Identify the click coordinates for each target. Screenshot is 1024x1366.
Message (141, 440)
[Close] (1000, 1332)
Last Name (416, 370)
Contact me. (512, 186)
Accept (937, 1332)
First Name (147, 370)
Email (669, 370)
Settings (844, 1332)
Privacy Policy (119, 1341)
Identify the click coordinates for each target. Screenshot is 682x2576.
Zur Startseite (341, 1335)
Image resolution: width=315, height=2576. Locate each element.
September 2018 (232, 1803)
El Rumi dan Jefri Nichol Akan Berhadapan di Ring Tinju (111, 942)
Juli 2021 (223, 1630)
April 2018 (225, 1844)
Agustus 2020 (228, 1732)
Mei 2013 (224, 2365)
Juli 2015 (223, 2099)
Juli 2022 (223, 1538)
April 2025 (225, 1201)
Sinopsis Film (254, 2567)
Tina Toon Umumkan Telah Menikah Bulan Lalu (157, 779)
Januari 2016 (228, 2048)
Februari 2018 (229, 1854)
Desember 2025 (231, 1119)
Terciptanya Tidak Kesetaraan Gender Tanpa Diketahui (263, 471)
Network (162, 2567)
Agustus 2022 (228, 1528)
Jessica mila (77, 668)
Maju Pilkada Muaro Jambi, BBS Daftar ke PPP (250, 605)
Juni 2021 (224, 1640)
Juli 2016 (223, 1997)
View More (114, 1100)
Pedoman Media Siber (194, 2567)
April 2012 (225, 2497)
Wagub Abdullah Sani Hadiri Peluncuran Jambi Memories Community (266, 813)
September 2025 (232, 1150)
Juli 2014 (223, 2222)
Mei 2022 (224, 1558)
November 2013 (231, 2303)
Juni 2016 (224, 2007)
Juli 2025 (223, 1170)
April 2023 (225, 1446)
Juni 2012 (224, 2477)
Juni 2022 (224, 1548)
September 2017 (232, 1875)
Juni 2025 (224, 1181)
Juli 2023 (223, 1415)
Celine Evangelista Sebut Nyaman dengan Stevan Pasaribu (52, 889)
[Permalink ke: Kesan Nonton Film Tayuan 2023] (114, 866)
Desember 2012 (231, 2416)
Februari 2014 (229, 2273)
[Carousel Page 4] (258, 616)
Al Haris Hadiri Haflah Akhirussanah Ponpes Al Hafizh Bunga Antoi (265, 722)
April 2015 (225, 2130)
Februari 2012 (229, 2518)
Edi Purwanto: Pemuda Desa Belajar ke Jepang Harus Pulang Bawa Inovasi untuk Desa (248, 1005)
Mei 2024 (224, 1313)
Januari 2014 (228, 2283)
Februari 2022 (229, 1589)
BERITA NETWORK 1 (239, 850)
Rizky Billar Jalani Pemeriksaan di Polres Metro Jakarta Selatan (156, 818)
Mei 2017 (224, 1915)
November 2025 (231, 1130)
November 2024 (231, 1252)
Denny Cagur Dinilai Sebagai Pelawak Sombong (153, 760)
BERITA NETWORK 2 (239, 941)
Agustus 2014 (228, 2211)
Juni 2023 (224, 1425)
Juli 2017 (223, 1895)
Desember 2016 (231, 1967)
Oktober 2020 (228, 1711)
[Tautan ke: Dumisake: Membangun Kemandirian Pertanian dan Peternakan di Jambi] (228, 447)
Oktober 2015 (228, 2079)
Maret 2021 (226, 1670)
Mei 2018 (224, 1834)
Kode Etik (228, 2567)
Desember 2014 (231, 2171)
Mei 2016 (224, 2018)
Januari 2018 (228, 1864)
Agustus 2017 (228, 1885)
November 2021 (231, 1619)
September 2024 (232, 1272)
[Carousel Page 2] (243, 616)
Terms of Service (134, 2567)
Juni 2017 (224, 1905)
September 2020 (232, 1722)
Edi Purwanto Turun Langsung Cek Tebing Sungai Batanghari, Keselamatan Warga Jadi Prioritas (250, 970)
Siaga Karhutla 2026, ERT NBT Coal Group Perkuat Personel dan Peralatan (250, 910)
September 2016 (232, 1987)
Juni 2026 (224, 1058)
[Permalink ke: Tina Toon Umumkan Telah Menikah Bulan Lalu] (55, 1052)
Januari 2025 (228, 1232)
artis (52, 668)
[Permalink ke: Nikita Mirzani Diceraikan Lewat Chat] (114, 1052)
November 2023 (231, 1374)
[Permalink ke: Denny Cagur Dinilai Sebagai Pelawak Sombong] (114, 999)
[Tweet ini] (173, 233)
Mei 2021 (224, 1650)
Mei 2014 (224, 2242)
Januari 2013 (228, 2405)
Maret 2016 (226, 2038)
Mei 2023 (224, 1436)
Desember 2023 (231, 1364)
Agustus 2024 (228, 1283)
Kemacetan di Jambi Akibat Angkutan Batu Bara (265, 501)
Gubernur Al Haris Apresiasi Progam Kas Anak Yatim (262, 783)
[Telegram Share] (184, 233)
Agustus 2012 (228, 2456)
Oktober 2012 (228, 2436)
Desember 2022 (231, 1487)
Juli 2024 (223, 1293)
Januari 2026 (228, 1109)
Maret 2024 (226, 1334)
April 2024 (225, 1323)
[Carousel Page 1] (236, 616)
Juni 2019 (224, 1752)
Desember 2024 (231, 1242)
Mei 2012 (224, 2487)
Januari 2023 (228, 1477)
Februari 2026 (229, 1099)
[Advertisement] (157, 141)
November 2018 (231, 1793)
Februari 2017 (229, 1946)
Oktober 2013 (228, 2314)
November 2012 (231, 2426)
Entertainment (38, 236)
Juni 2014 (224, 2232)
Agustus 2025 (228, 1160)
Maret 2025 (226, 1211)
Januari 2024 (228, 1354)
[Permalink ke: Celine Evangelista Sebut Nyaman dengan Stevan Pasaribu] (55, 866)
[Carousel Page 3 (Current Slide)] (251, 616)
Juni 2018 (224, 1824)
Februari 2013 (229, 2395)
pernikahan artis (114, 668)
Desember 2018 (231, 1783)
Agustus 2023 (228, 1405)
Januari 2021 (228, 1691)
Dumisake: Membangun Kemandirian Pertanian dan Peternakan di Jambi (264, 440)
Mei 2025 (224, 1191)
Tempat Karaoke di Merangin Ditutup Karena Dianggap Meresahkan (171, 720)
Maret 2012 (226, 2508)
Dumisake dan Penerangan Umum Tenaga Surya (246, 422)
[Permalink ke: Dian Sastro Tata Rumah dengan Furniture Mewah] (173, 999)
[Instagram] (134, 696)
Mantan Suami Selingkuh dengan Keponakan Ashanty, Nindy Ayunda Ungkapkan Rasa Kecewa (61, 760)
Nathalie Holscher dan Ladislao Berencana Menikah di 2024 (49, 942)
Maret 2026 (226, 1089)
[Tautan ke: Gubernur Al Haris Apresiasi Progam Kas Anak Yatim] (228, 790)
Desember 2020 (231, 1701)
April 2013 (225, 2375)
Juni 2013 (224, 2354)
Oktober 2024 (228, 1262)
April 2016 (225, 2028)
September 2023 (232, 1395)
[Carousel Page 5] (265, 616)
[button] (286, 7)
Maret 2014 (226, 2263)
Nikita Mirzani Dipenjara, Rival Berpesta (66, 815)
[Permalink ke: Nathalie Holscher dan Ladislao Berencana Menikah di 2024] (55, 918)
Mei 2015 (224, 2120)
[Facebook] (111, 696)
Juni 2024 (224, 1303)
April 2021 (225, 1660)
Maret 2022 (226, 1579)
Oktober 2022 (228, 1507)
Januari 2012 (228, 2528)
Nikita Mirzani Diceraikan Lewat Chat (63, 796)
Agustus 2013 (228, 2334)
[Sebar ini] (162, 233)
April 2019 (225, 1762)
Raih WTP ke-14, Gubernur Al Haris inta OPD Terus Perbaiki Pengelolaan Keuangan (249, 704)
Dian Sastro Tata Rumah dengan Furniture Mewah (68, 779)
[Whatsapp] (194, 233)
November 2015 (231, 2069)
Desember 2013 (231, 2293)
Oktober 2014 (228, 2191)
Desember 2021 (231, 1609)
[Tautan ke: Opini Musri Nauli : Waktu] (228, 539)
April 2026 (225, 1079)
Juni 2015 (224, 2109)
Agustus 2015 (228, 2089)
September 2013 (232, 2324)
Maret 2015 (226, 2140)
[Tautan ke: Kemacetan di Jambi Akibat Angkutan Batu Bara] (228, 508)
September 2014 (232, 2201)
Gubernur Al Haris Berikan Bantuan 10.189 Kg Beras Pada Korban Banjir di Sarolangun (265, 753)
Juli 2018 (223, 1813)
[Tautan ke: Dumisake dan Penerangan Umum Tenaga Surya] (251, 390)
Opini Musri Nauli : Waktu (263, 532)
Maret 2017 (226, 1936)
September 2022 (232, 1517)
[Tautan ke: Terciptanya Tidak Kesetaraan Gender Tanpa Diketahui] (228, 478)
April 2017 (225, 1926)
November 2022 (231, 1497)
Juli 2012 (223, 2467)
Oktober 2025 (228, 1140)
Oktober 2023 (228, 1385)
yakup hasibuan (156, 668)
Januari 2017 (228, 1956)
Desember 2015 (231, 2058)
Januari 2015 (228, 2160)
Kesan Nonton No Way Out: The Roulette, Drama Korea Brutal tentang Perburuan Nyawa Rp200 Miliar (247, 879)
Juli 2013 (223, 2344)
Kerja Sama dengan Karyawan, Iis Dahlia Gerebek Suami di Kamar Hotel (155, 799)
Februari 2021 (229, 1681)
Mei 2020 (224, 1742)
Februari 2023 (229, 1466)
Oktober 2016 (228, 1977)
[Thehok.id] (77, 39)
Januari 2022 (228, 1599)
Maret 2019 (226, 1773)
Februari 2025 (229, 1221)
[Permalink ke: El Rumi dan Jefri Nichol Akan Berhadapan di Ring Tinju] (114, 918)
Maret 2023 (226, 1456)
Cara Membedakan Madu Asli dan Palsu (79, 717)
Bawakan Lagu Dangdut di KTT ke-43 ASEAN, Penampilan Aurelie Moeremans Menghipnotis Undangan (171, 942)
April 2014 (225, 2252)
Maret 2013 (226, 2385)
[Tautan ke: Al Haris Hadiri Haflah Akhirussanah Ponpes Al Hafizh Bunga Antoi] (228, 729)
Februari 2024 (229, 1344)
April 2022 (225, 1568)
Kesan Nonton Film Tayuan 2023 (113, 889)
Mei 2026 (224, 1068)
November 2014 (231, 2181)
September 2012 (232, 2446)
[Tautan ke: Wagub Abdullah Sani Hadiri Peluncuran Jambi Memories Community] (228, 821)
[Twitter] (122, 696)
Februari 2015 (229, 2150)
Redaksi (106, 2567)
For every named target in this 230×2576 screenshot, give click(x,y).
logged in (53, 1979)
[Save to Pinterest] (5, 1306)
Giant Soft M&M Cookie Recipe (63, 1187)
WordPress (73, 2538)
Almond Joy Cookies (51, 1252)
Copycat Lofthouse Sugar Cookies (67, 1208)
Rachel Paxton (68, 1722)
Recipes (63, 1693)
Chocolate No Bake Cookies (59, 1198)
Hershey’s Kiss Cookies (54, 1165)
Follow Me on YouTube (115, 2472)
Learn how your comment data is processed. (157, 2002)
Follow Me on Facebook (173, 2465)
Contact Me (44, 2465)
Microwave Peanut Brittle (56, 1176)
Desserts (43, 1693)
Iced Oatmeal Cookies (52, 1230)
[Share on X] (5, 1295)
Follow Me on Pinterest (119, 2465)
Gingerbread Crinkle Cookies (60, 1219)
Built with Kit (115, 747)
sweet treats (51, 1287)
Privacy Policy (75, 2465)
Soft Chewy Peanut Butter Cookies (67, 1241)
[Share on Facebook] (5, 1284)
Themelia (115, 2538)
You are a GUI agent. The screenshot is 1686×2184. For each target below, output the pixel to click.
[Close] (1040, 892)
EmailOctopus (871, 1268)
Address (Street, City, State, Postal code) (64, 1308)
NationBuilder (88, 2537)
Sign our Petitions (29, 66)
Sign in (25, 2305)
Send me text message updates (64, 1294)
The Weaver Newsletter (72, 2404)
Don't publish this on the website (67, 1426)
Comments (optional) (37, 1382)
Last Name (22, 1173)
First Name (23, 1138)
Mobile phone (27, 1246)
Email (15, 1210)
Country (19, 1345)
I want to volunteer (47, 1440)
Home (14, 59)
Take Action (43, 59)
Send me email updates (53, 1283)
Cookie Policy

-*-*-

— INSTRUCTIONS TO FOLLOW —
Above are the lines; repeat exactly the ones from the line containing "Nikita Mirzani Dipenjara, Rival" down to the line containing "Oktober 2022 (228, 1507)", both inclusive.

— EXERCISE RESULT —
Nikita Mirzani Dipenjara, Rival Berpesta (66, 815)
[Permalink ke: Nathalie Holscher dan Ladislao Berencana Menikah di 2024] (55, 918)
Mei 2015 (224, 2120)
[Facebook] (111, 696)
Juni 2024 (224, 1303)
April 2021 (225, 1660)
Maret 2022 (226, 1579)
Oktober 2022 (228, 1507)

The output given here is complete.